Lawyer and law graduate from the Pontificia Universidad Católica de Chile, he freely practices law as a partner in the law firm Bertin, Herrera & Merino. He is a professor of procedural law at the Pontificia Universidad Católica de Chile and an arbitrator at the Arbitration and Mediation Center of the Santiago Chamber of Commerce. He is a director of Energía Latina S.A., director of the San Cristóbal S.A. Polo and Equestrian Club, and a member of the surveillance committee of Independencia Rentas Inmobiliarias Investment Fund.

Rodrigo Castro Fernández

Director

Business Engineer with a mention in Economics from the Gabriela Mistral University. Master in Economics from Georgetown University. Specialization courses in Strategy and Finance at Stanford University and the University of California, Berkeley. He was Dean of the Faculty of Economics and Business at the Universidad del Desarrollo. He was President of the Chilean Association of Venture Capital, Consultant to the World Bank and the IDB. Professor at the Adolfo Ibáñez University. Business director. Partner and Director of the Genesis Ventures Administrator.

María Loreto Silva Rojas

Alternate Director

Loreto Silva is a partner of the law firm Bofill Escobar Silva Abogados and has extensive experience in both the private and public sectors, in infrastructure, energy, mining and regulated industries in general. In 2012 she was appointed by former President Sebastián Piñera as the first woman to hold the position of Minister of Public Works (MOP). She has served on the boards of several companies. She currently serves as an independent director of Barrick Gold Corporation, GNL Quinteros and ICAFAL Inversiones. Previously, she was president of the board of Empresa Nacional de Petróleo (ENAP), director of the state-owned electricity generating company ENDESA América S.A., director of two sanitation service companies, Aguas Cordillera S.A. and Aguas Andinas S.A. She also serves as an advisor to prestigious think tanks in her field and as an arbitrator of the Arbitration and Mediation Center of the Santiago Chamber of Commerce. She has received the 100 Women Leaders award on four occasions: 2013, 2016, 2018 and 2019.

Fernando Samaniego Sangroniz

Fernando Samaniego Sangroniz

Chief Executive Officer

Lawyer from the Pontificia Universidad Católica de Chile. Diploma in Economics of Competitiveness, Fundamentals for Lawyers, Universidad de Los Andes. Partner of Prieto Abogados bureau. He is member of the list of Arbitrators of the CCS Mediation and Arbitration Center and of the National Arbitration Center. Director of Aguas Andinas since 2013 and CEO of IAM since May 2021.

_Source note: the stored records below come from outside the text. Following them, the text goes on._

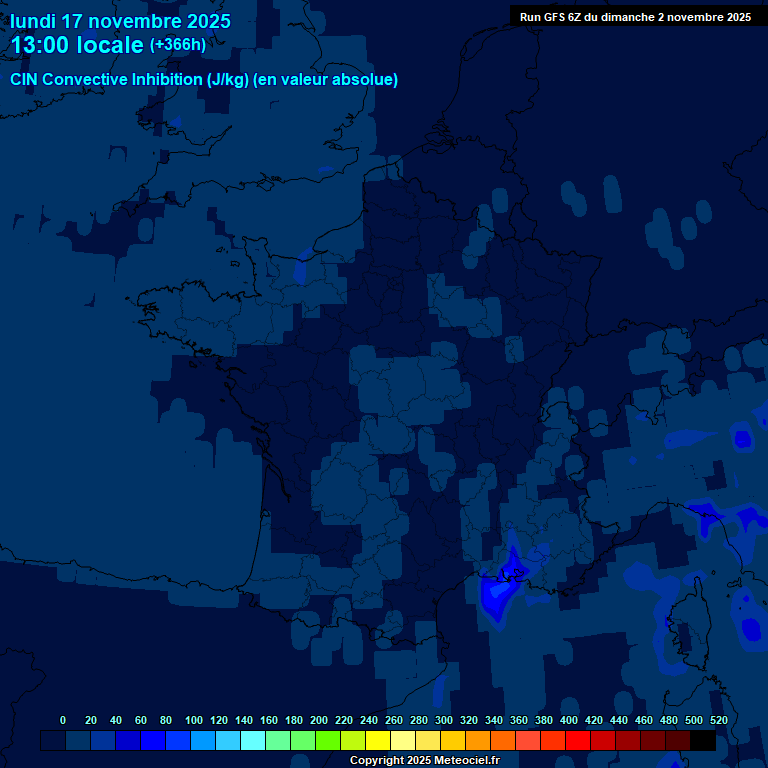Click the CIN Convective Inhibition title

(x=204, y=80)
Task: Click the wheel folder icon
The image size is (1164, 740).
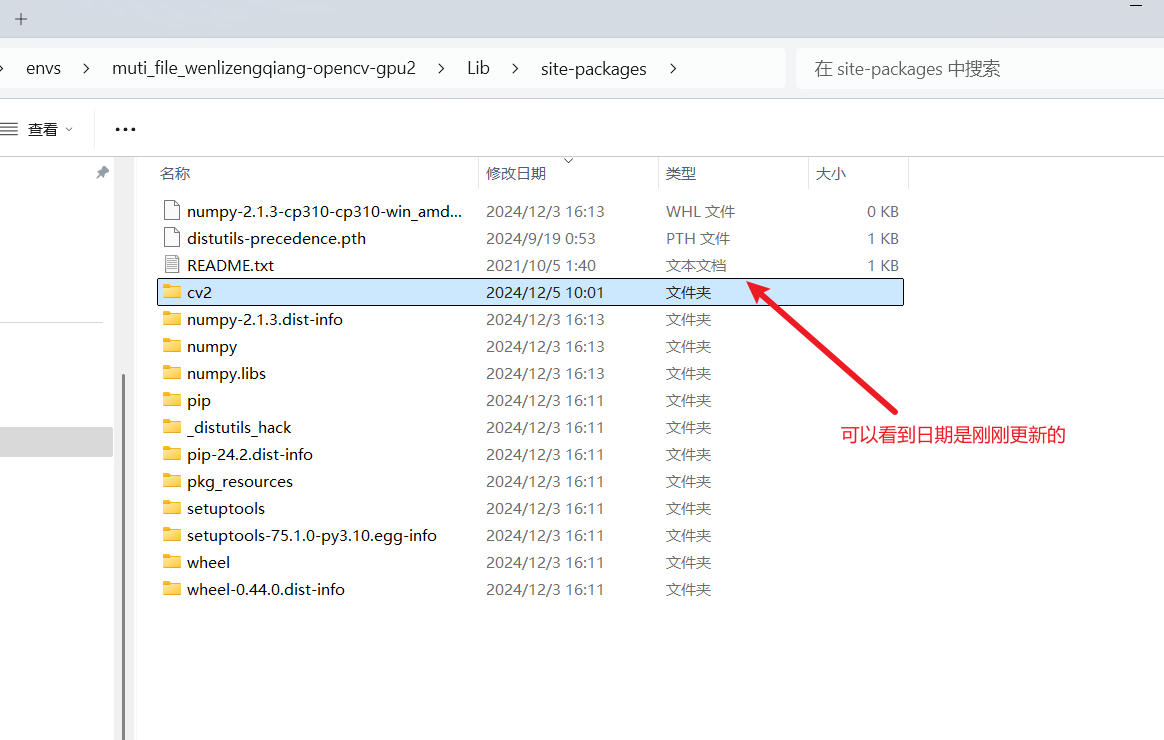Action: [x=172, y=562]
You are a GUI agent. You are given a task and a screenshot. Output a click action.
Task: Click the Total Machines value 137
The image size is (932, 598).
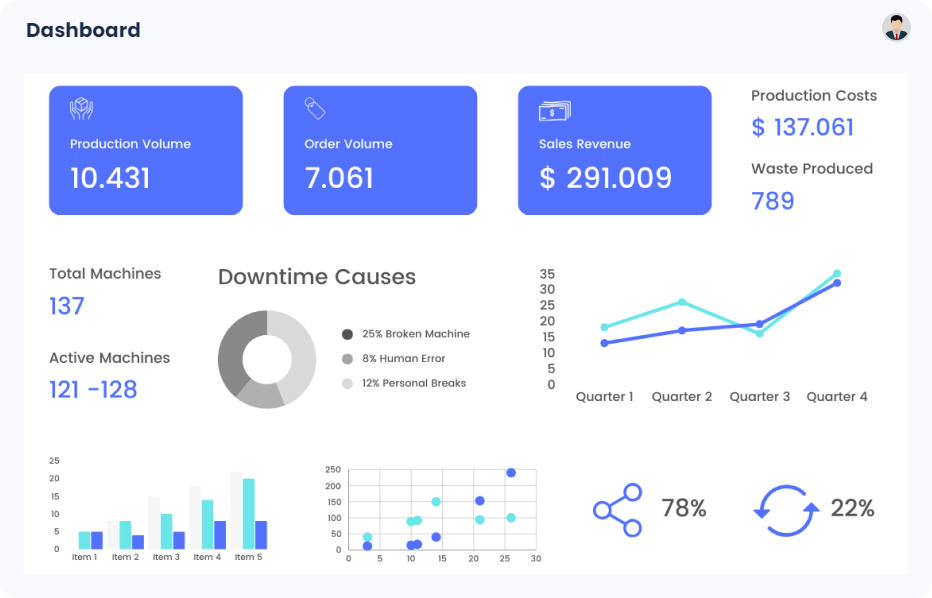pyautogui.click(x=67, y=306)
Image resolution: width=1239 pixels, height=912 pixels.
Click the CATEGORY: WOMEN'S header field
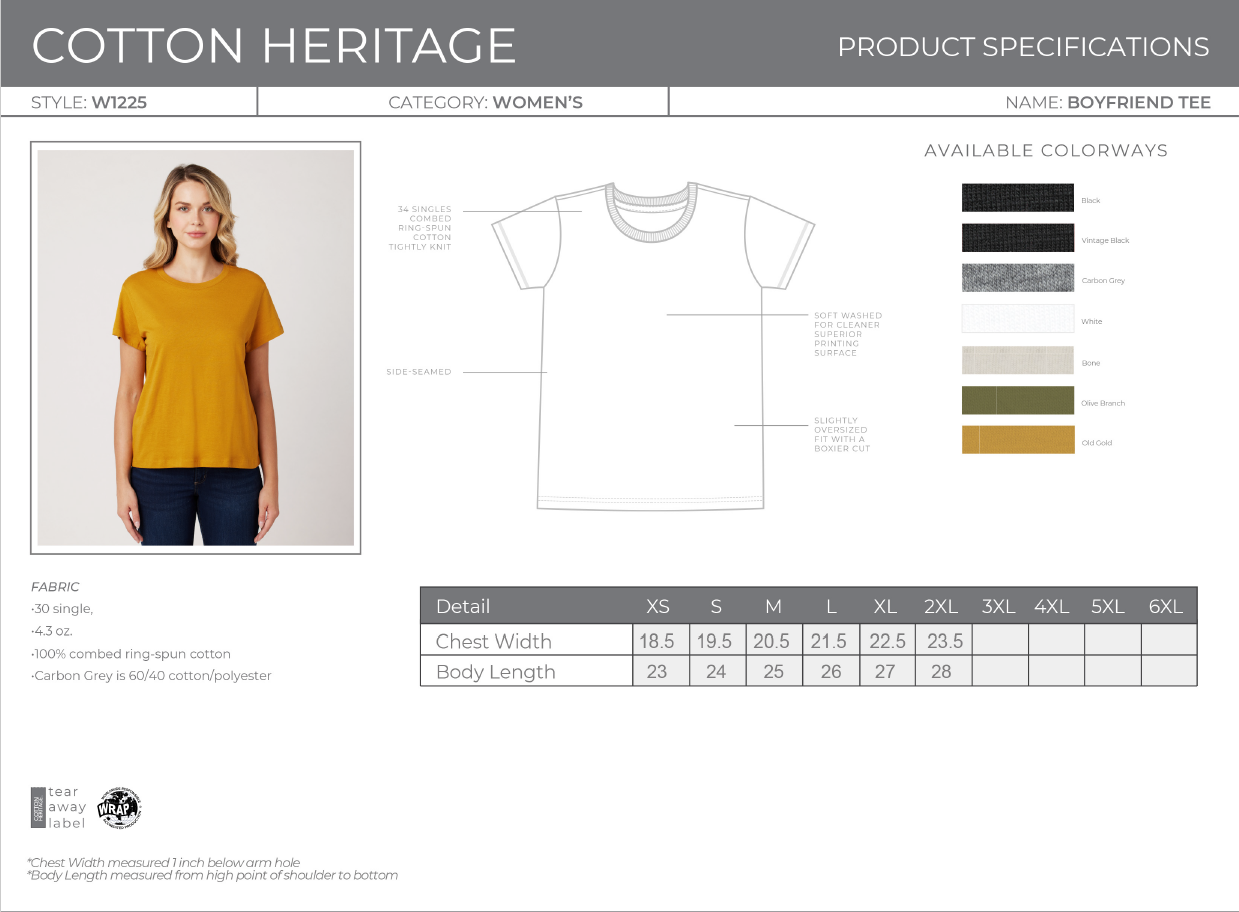pos(485,102)
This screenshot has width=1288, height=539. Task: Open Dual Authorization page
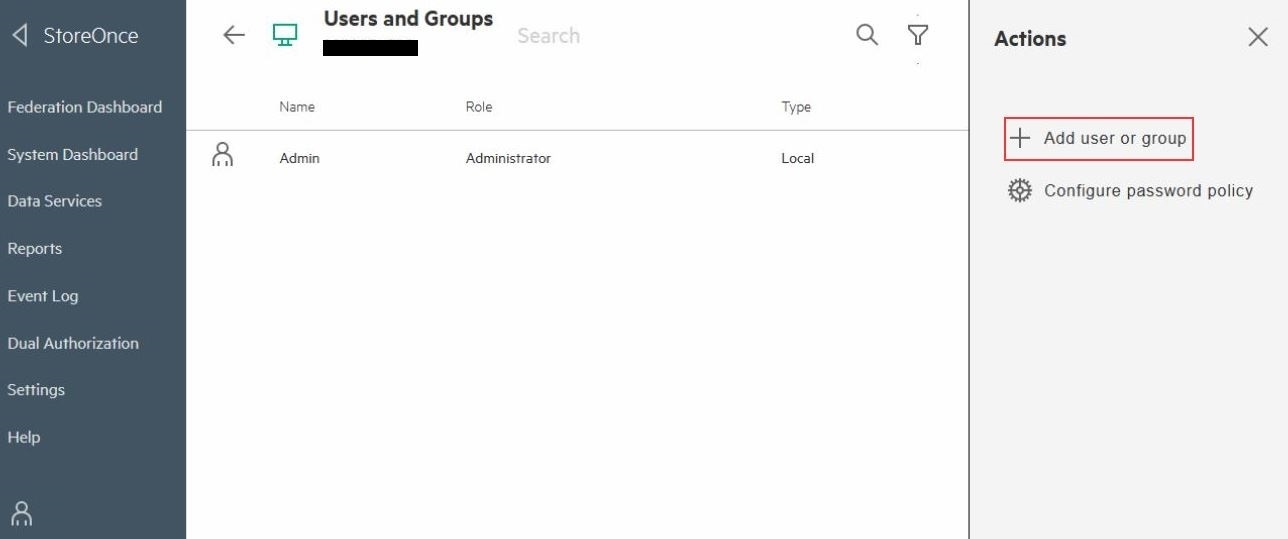point(73,343)
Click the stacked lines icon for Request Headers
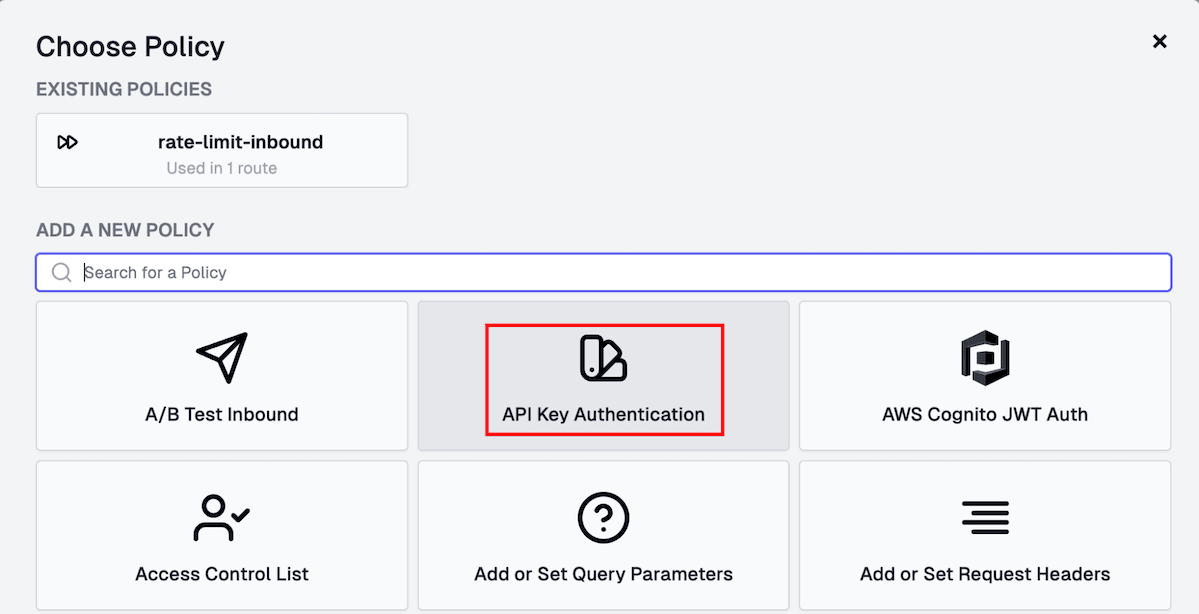1199x614 pixels. pos(985,517)
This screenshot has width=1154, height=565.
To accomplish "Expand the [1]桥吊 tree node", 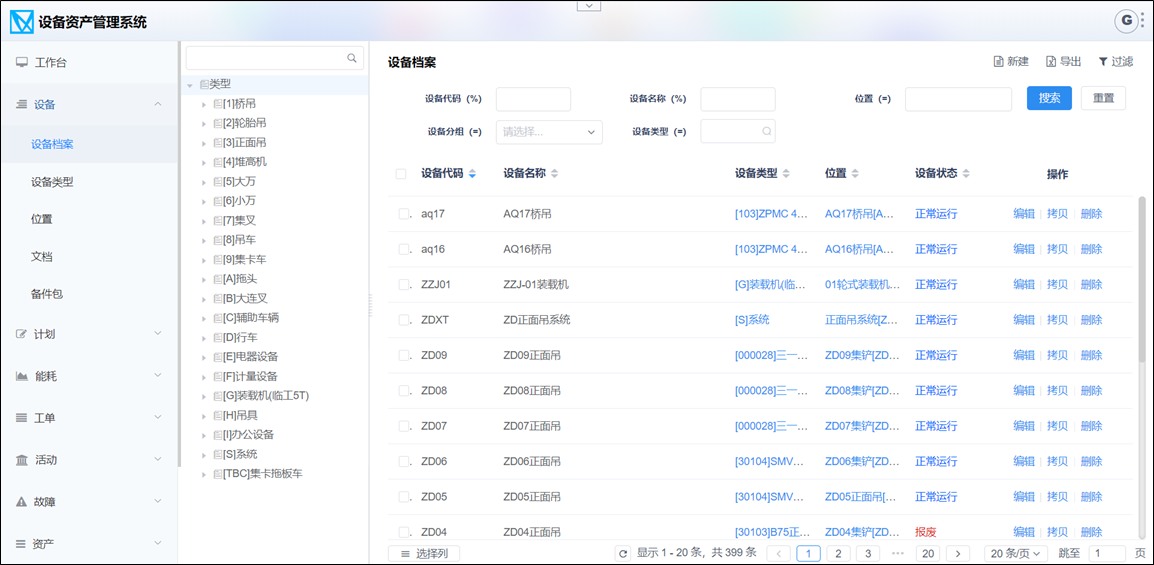I will click(x=204, y=104).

Patricio Andrés Acuña Solorza

Patricio Andrés Acuña Solorza

Chief Financial Officer

Commercial Engineer and Auditor Accountant from Universidad de Santiago de Chile, PhD in Tax Planning at Universidad de Chile and IFRS Accounting Standards at Universidad Diego Portales. With more than 35 years of experience in Accounting and Tax issues, in companies such as Enersis S.A., Empresas CMPC, currently Finance Director at Inversiones Aguas Metropolitanas S.A., responsible for the financial control and risk management of the company.